Trump, his likely opponent in the November election, is 77 but suffers less from voter skepticism over his age. Only 53% of respondents consider Trump, who was president 2017-2021, to be too old for government work.
The poll also points to potential room for Trump to undercut Biden’s campaign strategy of calling attention to Trump’s myriad legal problems.
Trump is facing four criminal indictments and dozens of charges but claims innocence on all counts and has argued the government’s failure to prosecute Biden is evidence the justice system is trying to derail his presidential run.
Biden’s lawyers reported finding documents in his home and office space that he had took with him at the close of his 2009-2017 term as vice president under Democratic President Barack Obama.
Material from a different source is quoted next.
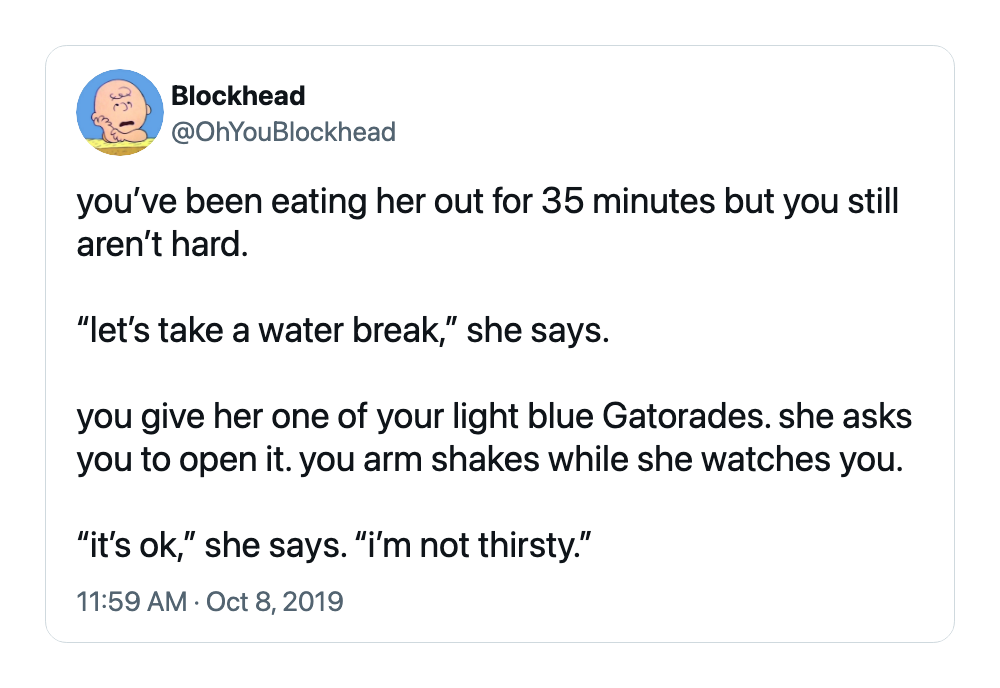
Task: Click the words "light blue" in the tweet
Action: coord(523,416)
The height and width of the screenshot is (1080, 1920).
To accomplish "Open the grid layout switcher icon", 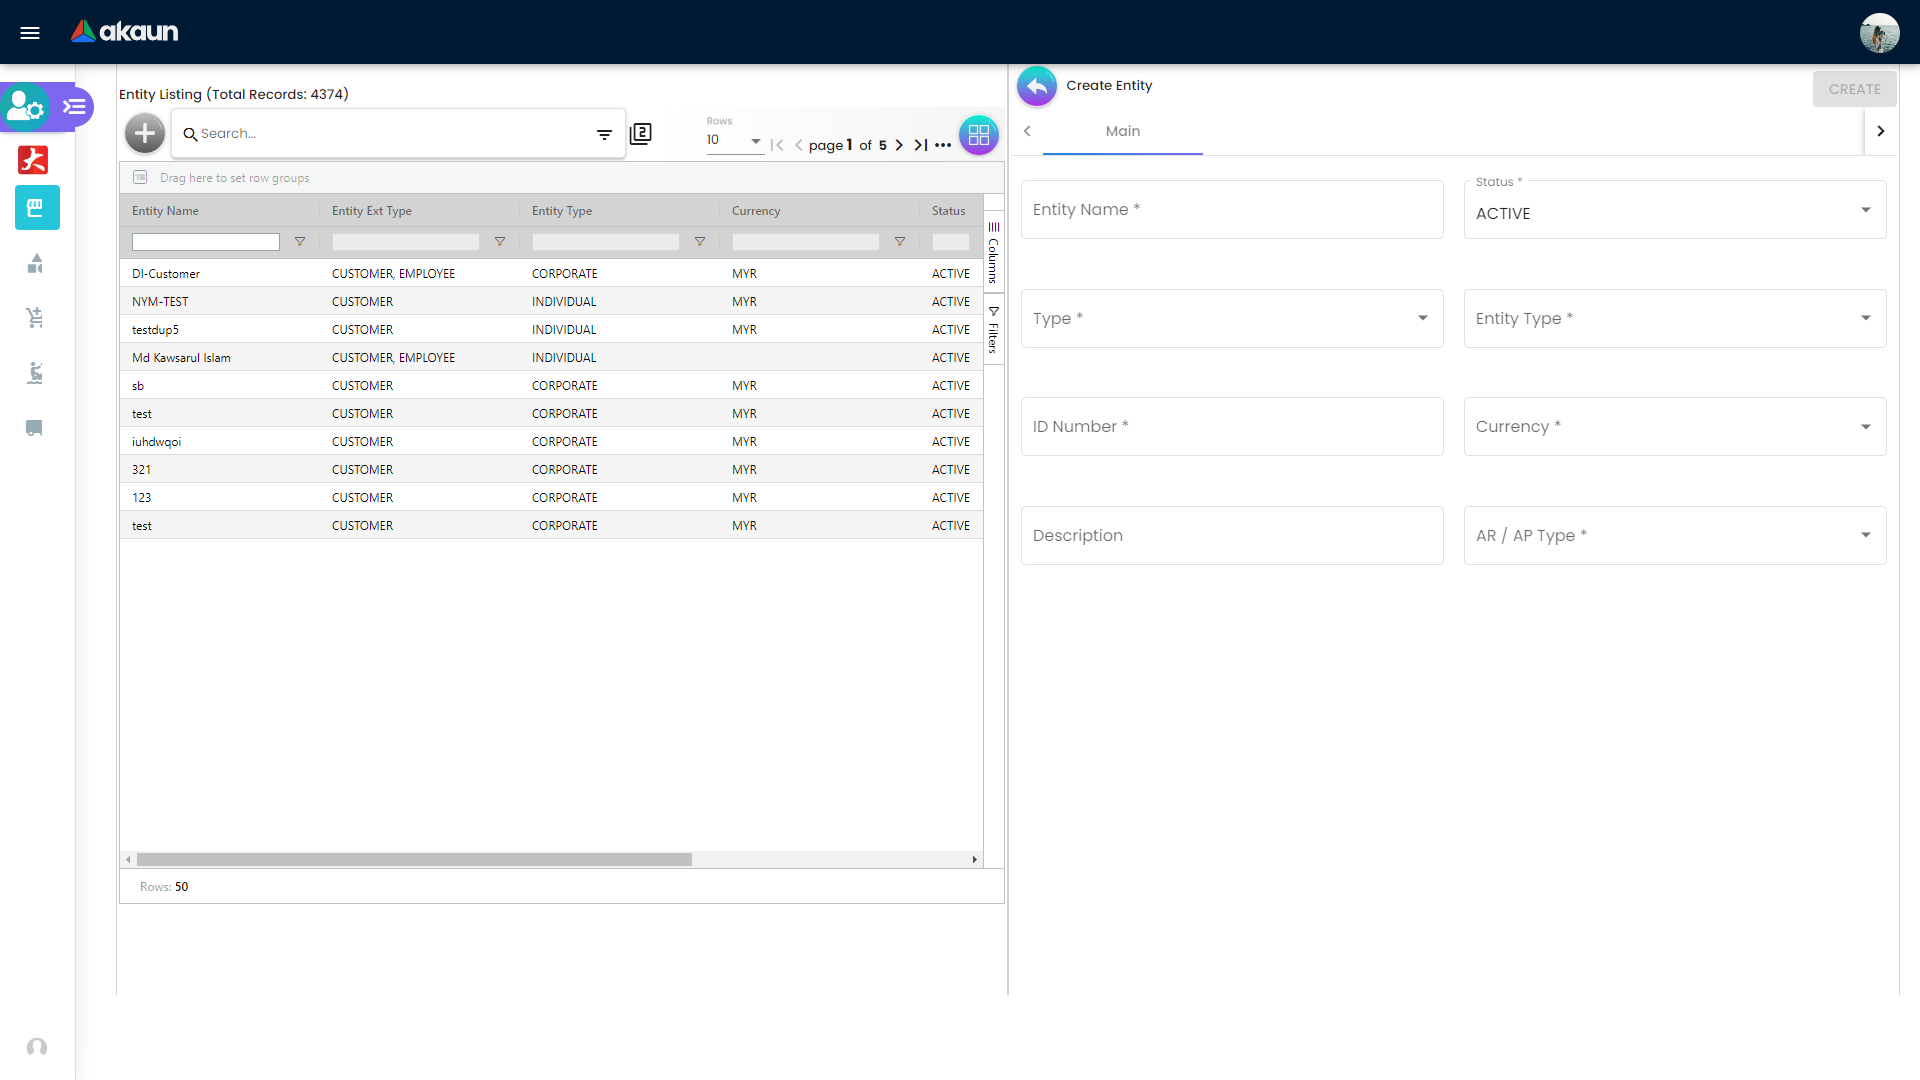I will coord(979,134).
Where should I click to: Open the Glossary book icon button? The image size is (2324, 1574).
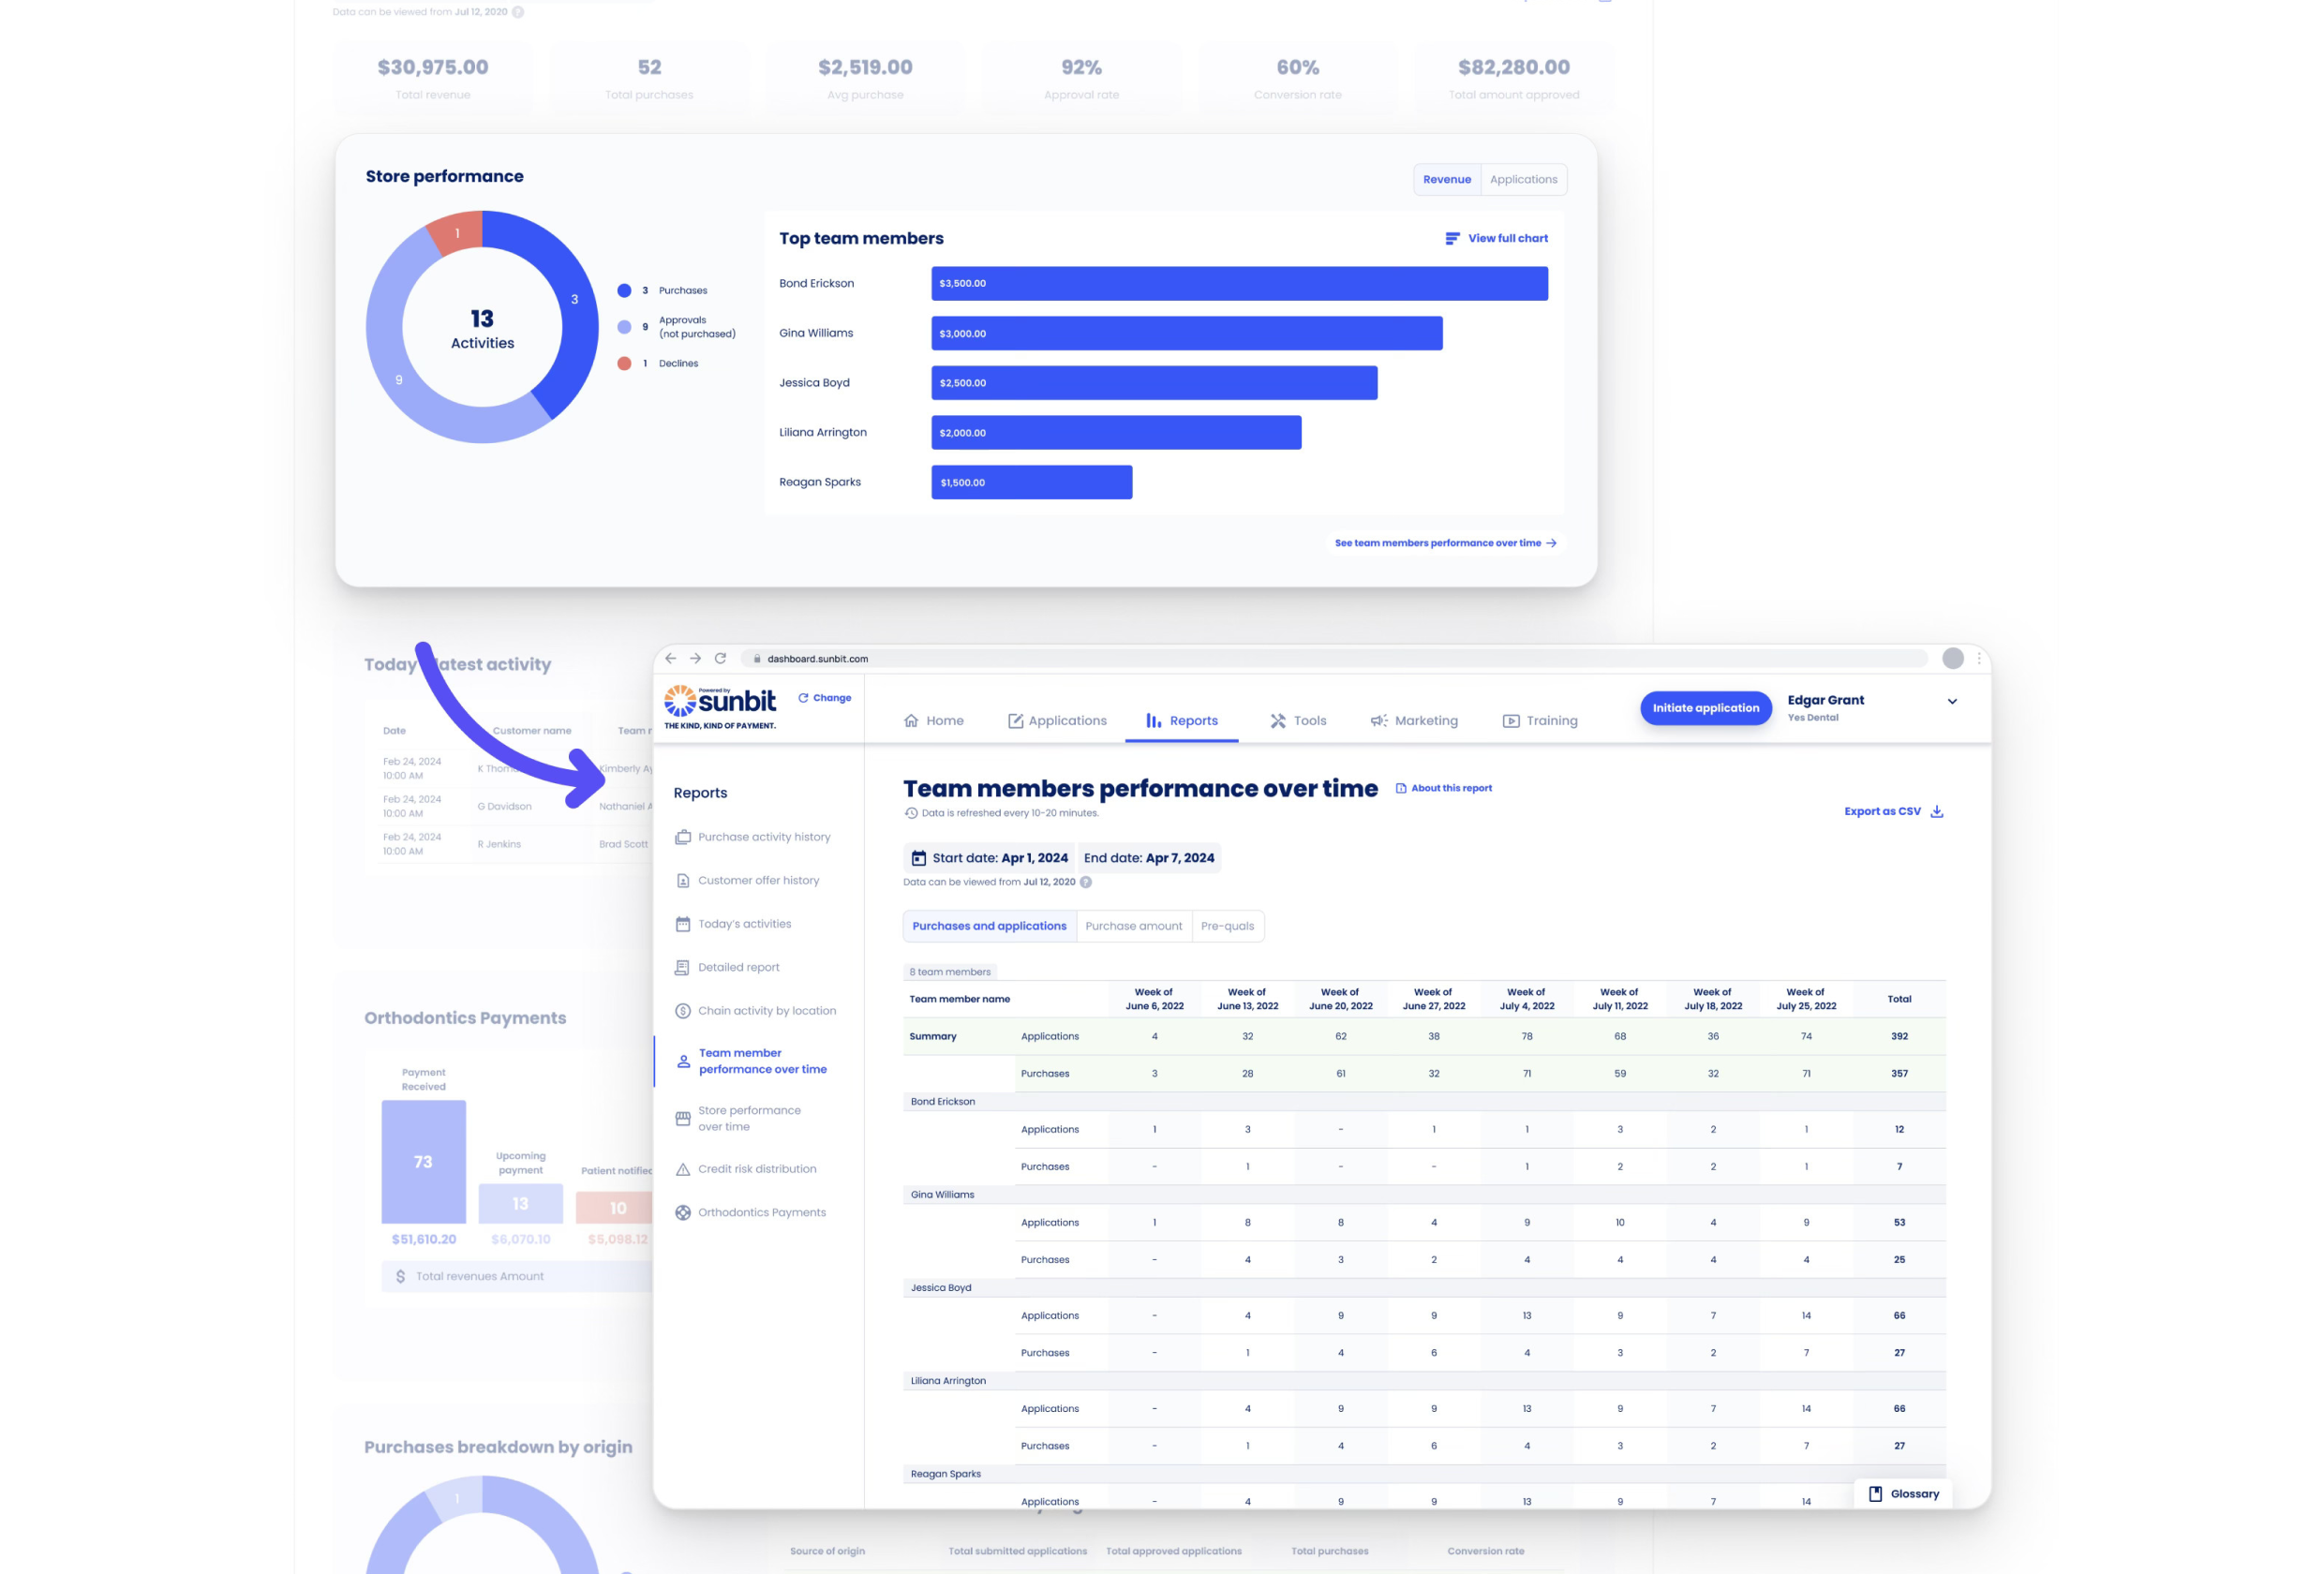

Some 64% of respondents, including 50% of Democrats, considered it believable that Biden’s took the information illegally. A similar share of respondents – 68% – said they considered it believable that Trump also mishandled classified documents, a charge that is at the center of one of his indictments.
Still, Biden remains neck-and-neck with Trump among voters in a potential head-to-head race, a sign that his vulnerabilities on his legal issues and his age could be offset by the risks facing Trump’s campaign.
The Reuters/Ipsos poll surveyed 1,237 U.S. adults nationwide between Feb. 9 and Feb 12. It had a margin of error of about 3 percentage points in either direction.